Stop us if you've heard this before: Blackhawks play mediocre for about 40-plus minutes, pull their heads out of the sand the final 10 to 15 minutes, erase a multi-goal lead and come back to win.

Well, in this one it was an overtime loss, but they'll take the point with how it started.

Ryan Hartman scored twice, his second tying the game with 1:03 remaining in regulation, but Daniel Sedin scored the winner and the Vancouver Canucks took a 5-4 overtime victory over the Blackhawks on Tuesday night. With the Minnesota Wild beating the San Jose Sharks, the Blackhawks' lead in the Western Conference and Central Division is now six points.

Scott Darling, in after Corey Crawford was pulled early in the third, was frustrated at the end. He felt Henrik Sedin, in front on Daniel's shot, interfered with him. The league reviewed and ruled "no goaltender interference infractions occurred before the puck crossed the goal line," allowing the goal.

"I know I got bumped," Darling said. "I'm not talking about when he hit my head, I'm talking about when I tried to move my blocker over. It slowed me down, the puck is in the net. He's six inches inside the crease. I know the rules. It was a bad call."

[BLACKHAWKS TICKETS: Get your seats right here]
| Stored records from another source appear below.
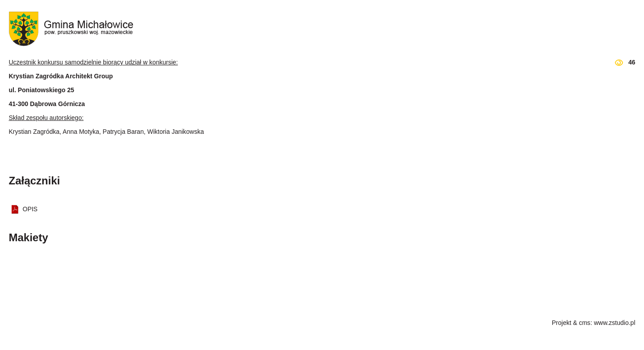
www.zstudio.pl (614, 323)
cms (585, 323)
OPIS (30, 209)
Overall, however, coach Joel Quenneville didn't consider this the same game as Sunday's vs. Colorado. He liked what the Blackhawks did overall, adding, "we didn’t give up much."

"Usually that's how I measure our team," he continued. "We had the puck a lot, and they cashed in on their opportunities, which were few. Then we're chasing the game. But I thought we made a good attempt on a really good third period. When you look at what we gave up, you'll win more than 90 percent of your games."

The Canucks took a 4-1 lead early in the third when Brandon Sutter scored his second goal of the game. Crawford was out after giving up four goals on 10 shots.

"They didn't give Corey any help," Darling said. "They didn't have too many shots, but all those goals were A-plus chances."

Regardless, the Blackhawks started responding with goals. Marian Hossa added his 23rd of the season, the Blackhawks' second power-play goal of the night, early in the third, and Richard Panik added his 20th of the season about three minutes later. Then Hartman came with the equalizer.

"We didn't bury some of our chances when we could've and they did. We fell behind but once again, no quit in our team," Hartman said. "It's tough we didn't get the extra point, but we got it to OT so we have to look at that in a good way."

Quenneville didn't mind this deficit as much as he did the Sunday deficit. Still, it was the second time the Blackhawks had to climb back in a game, and they'd rather avoid that going forward.

"It's not easy," Hossa said. "It's nice we can come back against some teams. At least we get a point. But we shouldn't let teams get too many goals ahead of us."